The Northern Coast of California offers a rich variety of forest, grassland, and coastal landforms. From protected sandy beach coves, to sharp bluffs and sheer cliffs that plunge down into the sea. Rocky beaches provide an opportunity to study tide-pools and the inter-tidal zone, while the hillsides shelter magnificent Redwood forests.
The deserts of Southern California are known for their stark landscapes of jagged mountains, rolling hills, and seasonal washes. A land of surprising variety and complexity, as well as of extreme fragility. Viewed from the roadside, deserts only hint at their hidden life- but to the close observer, a tiny flower, a lizard's frantic dash, or a bird’s chirp reveals the desert as a place of beauty and life.
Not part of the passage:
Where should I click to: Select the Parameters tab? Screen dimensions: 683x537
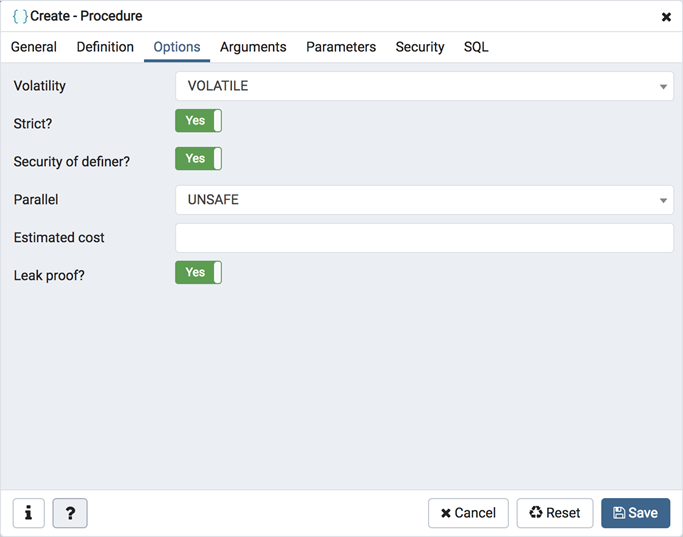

The mild climate of the southern coast of California makes it ideal for year round environmental education. Coastal sage scrub, oak woodland hills, sycamore filled canyons, and fine sandy beaches offer a variety of ecosystems to explore.
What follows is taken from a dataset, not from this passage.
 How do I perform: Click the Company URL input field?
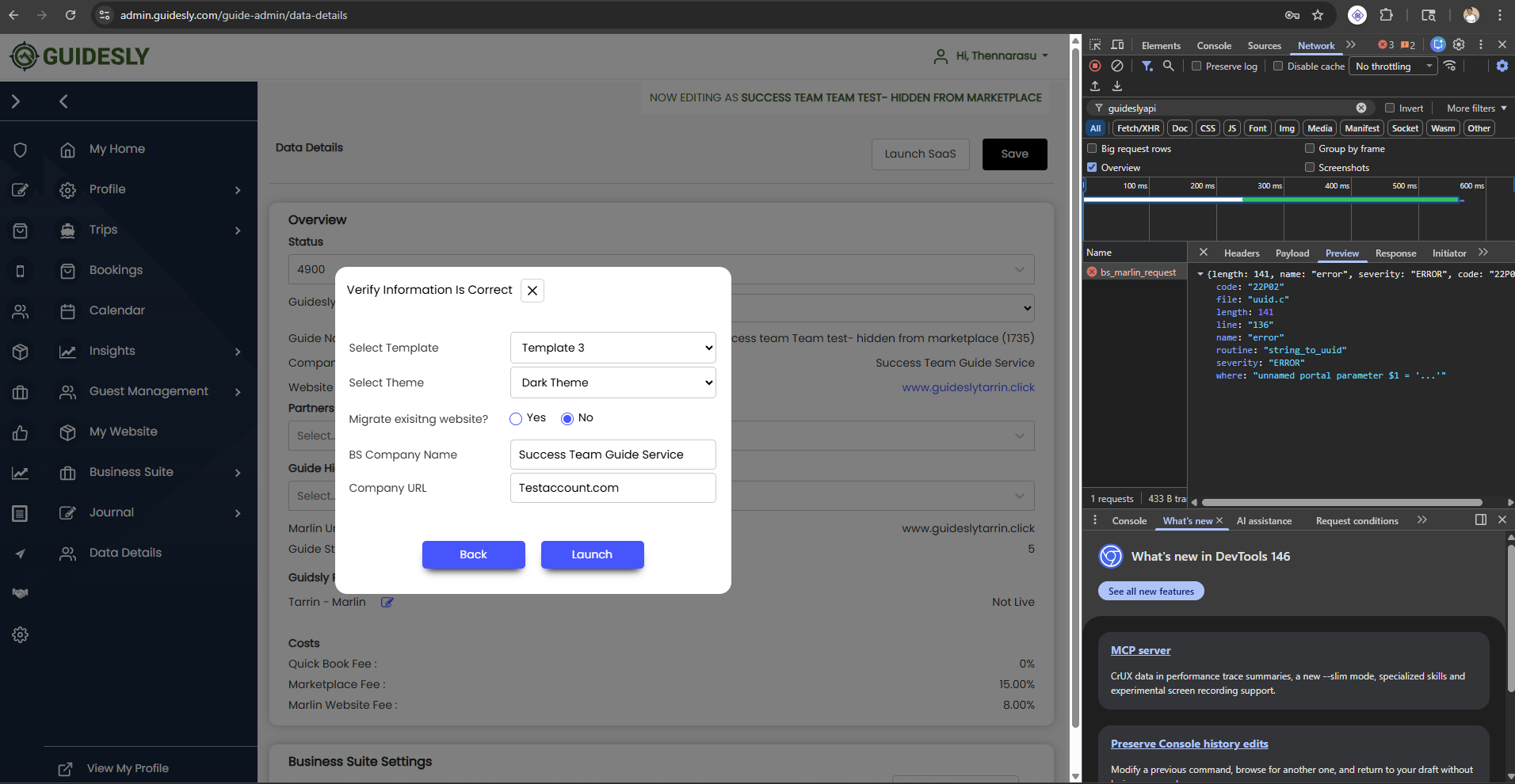(x=612, y=488)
Want to stay close to home? California's Bay Area offers an array of state and regional parks that can be accessed within an hour or so drive from most campuses. Redwood trees, seashores, and beautiful mountains are just the beginning of what this region has to offer.
Santa Cruz Mountains
The Santa Cruz Mountains are the San Francisco Bay Area's urban wilderness. Naturalists at Large offers programs at several sites surrounding Santa Cruz and Monterey. Day options near Santa Cruz also include sea kayaking at Elkhorn Slough or Monterrey Bay and visits to the Monterey Bay Aquarium.
Santa Monica Mountains
The chaparral community of the Santa Monica Mountains is a wonderful backyard for the greater LA basin. Students may spend a few days trailing Malibu creek from it's headwaters in Malibu Creek State Park to the estuary at Malibu Lagoon. There are also opportunities for a 100' rappel and exciting challenge courses.
San Bernardino Mountains
A mountain experience only a few hours from metropolitan LA! Rising over 7000ft from the surrounding desert communities, the San Bernardino Mountains are an ideal place for students to explore a mixed conifer ecosystem and study fire ecology, or try their hand at exciting challenge courses and rock climbing.
Sierra Nevada Mountains
The Sierra Nevada Mountains stretch 400 miles along CA’s eastern border. Spanish for “snowy mountain range”, this immense chain of bright granite peaks once inspired John Muir to name it “The Range of Light”. Numerous site options line this pristine wilderness with modest travel times from LA, the Bay Area, and Reno area schools.
Central Coast & Mountains
California's central coast and coastal range exhibit a beautiful array of biomes. Here students may explore verdant tide pools along the windswept beach, or rock climb on the ancient remnants of a volcanic caldera. These sites are great for an introductory camping experience.